About 16 million Americans have diabetes, while an estimated 120 million people have the disease worldwide A US Food and Drug Administration (FDA) panel has recommended approval of the GlucoWatch, a first-of-its-kind, watch-like device that helps diabetics monitor their blood sugar levels. The GlucoWatch, made by Cygnus Inc. of Redwood City, California, would allow type 1 and type 2 adult diabetics to frequently monitor their glucose levels noninvasively. The device would still require diabetics to use the traditional invasive finger stick method in order to calibrate the GlucoWatch. However, type 1 diabetics, who often have to test their glucose levels up to seven times per day, would only have to use the finger-stick meter two times a day to calibrate the GlucoWatch.
If the device receives final FDA approval, Cygnus expects to sell the GlucoWatch for $225 to $250, while pricing the replaceable AutoSensor part of the device in the $4 range, the company said. The hardware component lasts 3 to 5 years, while each AutoSensor lasts 12 hours. The GlucoWatch automatically monitors glucose levels every 20 minutes through intact skin. The device is designed to be used with standard home monitoring kits, Hodgman said. An FDA official said that in clinical studies, the device would automatically report a blood glucose reading on average 26 times a day, out of a possible 36 readings per day.
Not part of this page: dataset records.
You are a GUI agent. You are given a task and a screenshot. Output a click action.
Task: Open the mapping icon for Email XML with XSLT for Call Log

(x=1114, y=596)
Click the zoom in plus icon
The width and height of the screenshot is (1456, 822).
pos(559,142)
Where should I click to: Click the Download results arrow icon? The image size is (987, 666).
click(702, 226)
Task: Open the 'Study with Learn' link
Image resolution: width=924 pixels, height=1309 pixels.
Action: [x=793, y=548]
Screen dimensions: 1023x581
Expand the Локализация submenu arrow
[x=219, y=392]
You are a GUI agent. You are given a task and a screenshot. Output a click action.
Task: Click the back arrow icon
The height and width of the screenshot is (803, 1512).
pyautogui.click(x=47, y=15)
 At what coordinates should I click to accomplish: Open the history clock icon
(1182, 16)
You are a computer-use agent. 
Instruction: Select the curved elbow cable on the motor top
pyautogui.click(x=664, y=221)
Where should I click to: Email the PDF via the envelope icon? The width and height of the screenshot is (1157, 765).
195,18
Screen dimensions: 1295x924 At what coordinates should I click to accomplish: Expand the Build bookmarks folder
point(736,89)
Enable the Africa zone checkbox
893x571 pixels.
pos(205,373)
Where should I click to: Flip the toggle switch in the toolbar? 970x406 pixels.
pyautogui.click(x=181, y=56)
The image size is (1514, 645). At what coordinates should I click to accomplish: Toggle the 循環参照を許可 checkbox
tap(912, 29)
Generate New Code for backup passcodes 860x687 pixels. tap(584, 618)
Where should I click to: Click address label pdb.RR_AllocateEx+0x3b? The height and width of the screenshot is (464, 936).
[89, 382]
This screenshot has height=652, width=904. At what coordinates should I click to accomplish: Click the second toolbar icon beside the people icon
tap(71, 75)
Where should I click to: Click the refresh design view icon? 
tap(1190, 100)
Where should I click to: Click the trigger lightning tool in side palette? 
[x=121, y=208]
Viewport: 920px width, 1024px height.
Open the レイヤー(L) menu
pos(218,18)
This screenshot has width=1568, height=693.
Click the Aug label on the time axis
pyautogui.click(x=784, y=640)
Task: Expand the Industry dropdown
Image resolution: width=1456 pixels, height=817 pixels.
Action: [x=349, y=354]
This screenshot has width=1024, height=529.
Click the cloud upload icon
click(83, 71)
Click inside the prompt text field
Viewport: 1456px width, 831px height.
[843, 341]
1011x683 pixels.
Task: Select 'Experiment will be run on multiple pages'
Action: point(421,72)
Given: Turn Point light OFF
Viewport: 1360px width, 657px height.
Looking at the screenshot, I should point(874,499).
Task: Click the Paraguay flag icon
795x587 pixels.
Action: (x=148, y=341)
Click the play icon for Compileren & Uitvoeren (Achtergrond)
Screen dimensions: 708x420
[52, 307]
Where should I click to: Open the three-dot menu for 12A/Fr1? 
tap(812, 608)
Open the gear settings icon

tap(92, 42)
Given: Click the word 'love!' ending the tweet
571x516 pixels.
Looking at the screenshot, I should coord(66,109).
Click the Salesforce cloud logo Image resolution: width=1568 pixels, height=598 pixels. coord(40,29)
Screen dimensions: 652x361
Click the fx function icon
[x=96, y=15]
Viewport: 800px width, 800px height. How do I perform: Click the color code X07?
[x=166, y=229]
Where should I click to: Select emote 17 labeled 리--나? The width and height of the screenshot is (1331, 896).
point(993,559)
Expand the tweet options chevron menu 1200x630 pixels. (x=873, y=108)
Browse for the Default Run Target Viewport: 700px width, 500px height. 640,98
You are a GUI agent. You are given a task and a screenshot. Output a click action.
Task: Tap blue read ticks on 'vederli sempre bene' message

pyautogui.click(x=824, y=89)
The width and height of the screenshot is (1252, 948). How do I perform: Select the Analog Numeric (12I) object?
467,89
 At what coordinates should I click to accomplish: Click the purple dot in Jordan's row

The company said the GlucoWatch is designed to not give readings, or even shut off, in a number of circumstances, including times in which the wearer is perspiring or when there are sharp changes in temperature.
COMMENT: The availability of this device heralds the advent of the artificial pancreas. The only limitation thus far has been a non-invasive sensor and this appears to be the first one. It is a bit pricey at $8..00 per day which would be $2500 per year, but that still is quite a bit less than hemodialysis for an artificial kidney. It is important to recognize that an artificial pancreas is only for type one insulin dependent diabetes. Most adult onset diabetes is type two and the last thing that they need is more insulin as they already have to much. Insulin resistance is the main issue in type two diabetes.